Found your site last week and have enjoyed it immensely. Three cheers to you for calling AA what it is -- bad medicine for sick people. By infiltrating the social services sector, AA and its "faithful" following have provided themselves a career opportunity for the foolish who advocate the disease theory of alcoholism. AAers, and the addiction treatment industry in general, has tapped into the rivers of tax dollars by hiding behind a mask of anonymity. This disease mentality isn't going away any time soon, there's too much money involved in treating the addicts, drunks, their families, their children, their friends, and their employers. By taking advantage of a trusting public, the treatment industry has become a billion(s) dollar travesty!! Jim Jones must be laughing his ass off!

I left a little over a year ago, and am happy to be free again, to choose life over the program and get on with it. I didn't feel right in AA, but hell, I did the steps, got a sponsor, and put up with the maddening slogan therapy and pathological mantras of the salivating fools that posed as good AAers. Man, I used to say I've heard and seen it all, but NOW I have!

I started going to the local AAshram, and found it to be no more than a crisis intervention center. Hey, I had my share of serious problems from drinking, but to think I had sunk so low... what a nightmare! Between the convicted felons, the personality disorders, the 13-th stepping pigs swarming around the "fresh meat", the absolutely nonsensical "answers" provided by the Big Book (as regurgitated by the "faithful")...my head was spinning! I watched the predators say things like let go and let God. I am sorry, but my God has more important things to do than keeping me from destroying my life with booze. I was nothing more than a selfish drunk, and it was high time I grew up and became the man that everyone, including me, knew I could be.

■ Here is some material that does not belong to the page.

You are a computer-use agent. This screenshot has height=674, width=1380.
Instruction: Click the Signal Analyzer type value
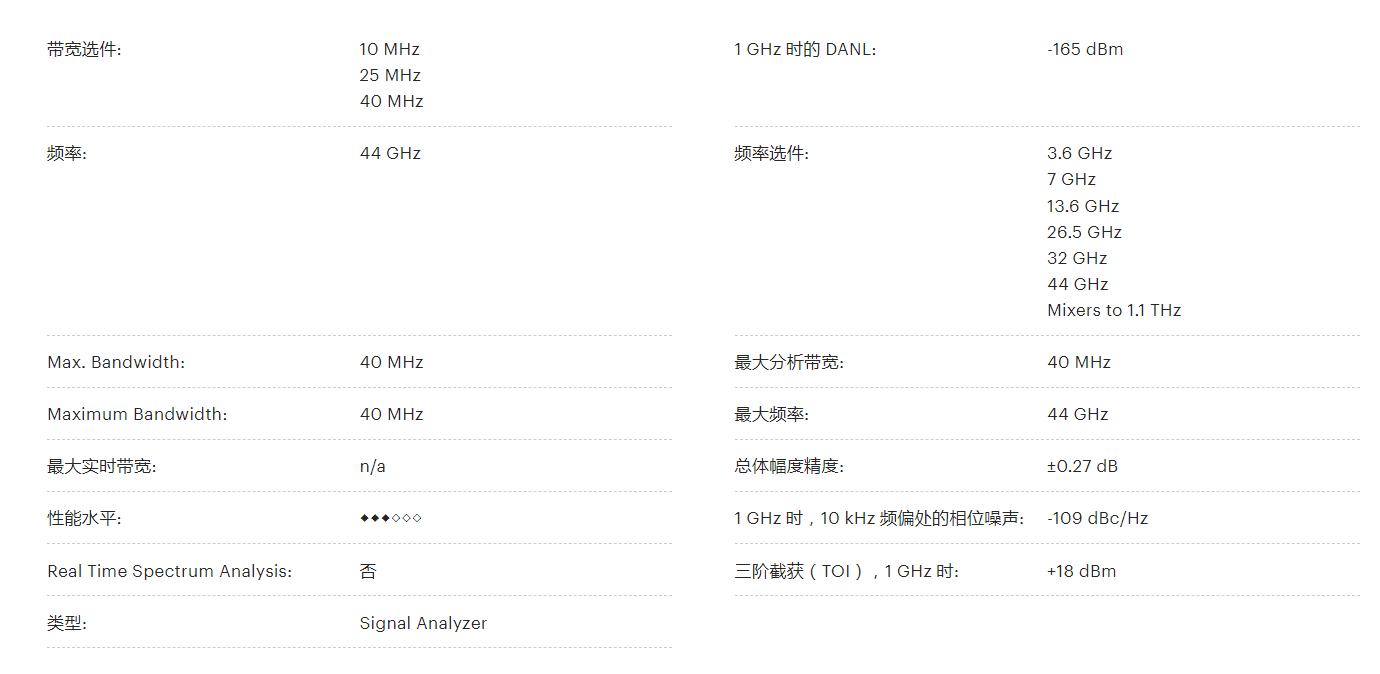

I thank AA for one thing...jolting me back to REALITY. If a lifetime of nauseating meetings and dysfunctional new "friends" was all I had to look forward to, one depressing day at a time, then I was a major failure as a human being. God has given me so many blessings...a great family, dear friends, a brain, and a great appreciation for love and compassion. Fortunately, I realized that the Big Lie that is AA, deserves nothing but scorn and contempt. The AA nazis told me to forget all that I had learned and distance myself from everyone and everything except AA. I kept saying no, these were the good things in my life! When my sponsor suggested that I was in denial about being abused as a child, that my family and friends were diseased enablers, I was in shock. These people didn't have a f*cking clue about my life or much else. AA a cult?...you're damn right it is!

My advice, from the heart, to folks deciding to get off the rollercoaster is to take great care with AA involvement. There are other options, including AVRT and Rational Recovery, which has worked wonders for myself and others. Remember that misery loves company, and AA will attempt to destroy your will to do much of anything, except stay within the sick confines of AA. Have faith in yourself, your God, and your strength to walk out the door forever. Jails, institutions or death...sorry, folks, I ain't buying it. I quit for life and I'm never going back! There's just too much to live for.

Like you said, Apple, complete honesty. AA is a proverbial black hole, and it's time someone spoke up.

Warm regards, and thanks for giving much needed hope!